Perjalanan singkat yang
berkesan.
***
Tiara menutup diary,
tersenyum. Gama adalah lelaki baik tetapi hubungan mereka tidak lebih dari
sahabat. Tiara menghempaskan badan di atas tempat tidur. Ada panggilan masuk
diponsel.
“Lemot?” suaranya pelan.
“Iya, ceritakan saja!”
Tiara sudah paham mood Dirga seperti apa.
“Aku tidak ada masalah.
Gimana jadi jalan?” Dirga mengalihkan pembicaraan. Namun Tiara tetap tidak bisa
mengacuhkan perasaan Dirga.
“Bohong, ceritakan ada apa?
Aku baru sampai rumah 15 menit yang lalu.”
“Kalau kamu bosan atau
butuh teman. Aku siap menerima pesan selama 24 jam. Kamu jika tidak dihubungi
duluan, tenggelam tanpa kabar.”
“Aku ingin mendengar
ceritamu hari ini, mulailah!”
“Aku takut kamu bosan.”
“Tidak, katakan saja!”
“Apa kamu lihat status
hubunganku?”
“Seharian aku tidak membuka
media sosial. Apa yang terjadi?”
“Dia mengganti status
hubungan. Padahal dia sendiri yang memperumit.”
“Tenangkan hatimu!
seseorang yang mencintai memang harus lebih sabar. Bahkan pengorbanan mereka
jauh lebih besar untuk mempertahankan.”
“Aku menyerah. Lemot bantu
aku!”
“Bantu apa?”
“Konfirmasi hubungan kita.
Tolonglah!”
“Kenapa harus aku? Nanti
aku di labrak bagaimana?”
“Kejauhan mau melabrak
juga. Tenang, nanti aku membelamu! Memanas-manasi dia, mau?”
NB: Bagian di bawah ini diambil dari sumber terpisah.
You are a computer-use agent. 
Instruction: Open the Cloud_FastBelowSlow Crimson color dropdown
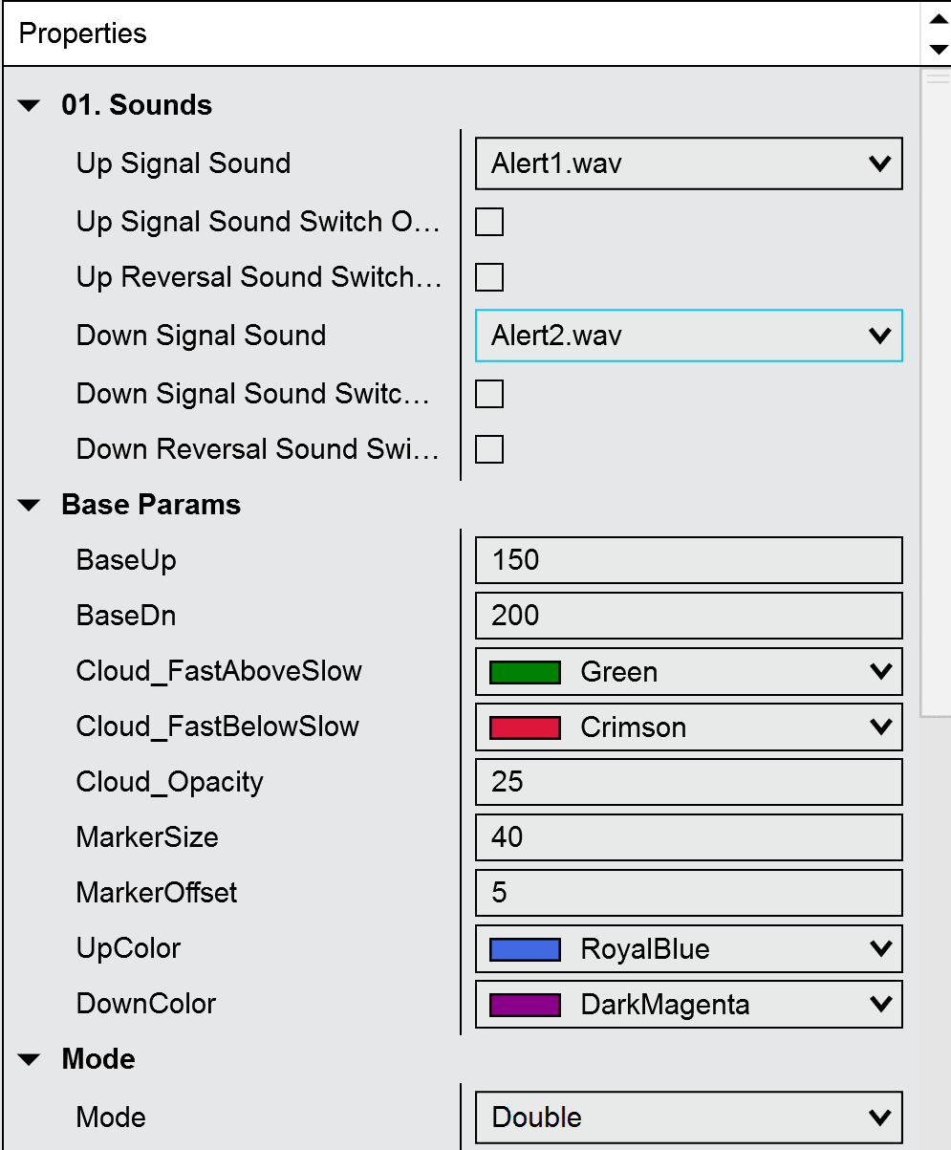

“Dasar, kamu banyak maunya.
Apa tidak takut putus?”
“Sudah putus, makanya
tolong bantu! Harapan aku cuma kamu. Gimana? Lemot sayang sama oon kan?”
“Iya, kalau kamu sudah
memelas jadi tidak tega. Hubungan ini cuma pura-pura kan?”
“Sebentar aku ganti status
pasangan. Konfirmasi hubungan kita!”
“Iya, tenang!”
“Cepat konfirmasi lemot!”
“Sudah bawel.”
“Ingat kita jadian tanggal
11!”
“Oke!”
***
Tidak ada yang berubah
dengan persahabatanku, status palsu hubunganku dan Dirga hanya kak Juna dan Teh
Giska yang tahu. Demi sahabat, aku pasrah di bully Avril, mantan Dirga.
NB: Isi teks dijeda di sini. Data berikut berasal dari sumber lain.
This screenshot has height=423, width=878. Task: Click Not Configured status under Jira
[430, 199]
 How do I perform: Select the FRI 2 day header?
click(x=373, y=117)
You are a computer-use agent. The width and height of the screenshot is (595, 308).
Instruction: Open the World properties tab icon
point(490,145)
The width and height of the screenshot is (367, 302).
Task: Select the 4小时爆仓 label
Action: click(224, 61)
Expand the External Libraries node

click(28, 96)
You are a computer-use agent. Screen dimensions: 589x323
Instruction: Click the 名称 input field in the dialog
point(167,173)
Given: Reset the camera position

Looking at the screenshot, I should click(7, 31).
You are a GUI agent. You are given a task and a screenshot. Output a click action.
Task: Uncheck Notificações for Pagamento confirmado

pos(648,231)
Beruntung jarak kita jauh, jadi pertengkaran yang terjadi hanya omong kosong.
Aku sudah terbiasa menghadapi makian. Dirga dan teman-temannya yang tidak aku
kenal justru membelaku.
Gara-gara status baru itu,
Noval berpikir dugaannya selama ini benar. Dia berhak menilai tetapi yang tahu
benar hidupku hanya Allah. Seakan siap dengan resiko didepan karena ini
keputusan yang telah aku ambil.
“Lemot, jangan cuek begitu!
Dasar si hati dingin. Ini anak pasti punya niat balas dendam.”
“Aku bersikap biasa saja,
sudah cuek sejak dulu.”
“Apa kamu tidak takut di
kutuk?”
“Tidak, kutukan itu berlaku
hanya untuk anak yang nakal.”
“Dasar, jangan keseringan
buka media sosial, belajar sana!”
“Justru aku sedang belajar
lewat ponsel.”
“Kamu yang rugi kalau tidak
patuh, belajar itu untuk kebaikanmu.”
“Iya, aku tahu. Maksudku
aku sedang diskusi dengan teman melalui chat.”
“Oh begitu penjelasannya.”
“Makanya jangan menilai
orang sepengetahuanmu saja.”
“Iya, maaf! Ara, cacing
perutku kelaparan. Bisakah kamu transfer nasi?”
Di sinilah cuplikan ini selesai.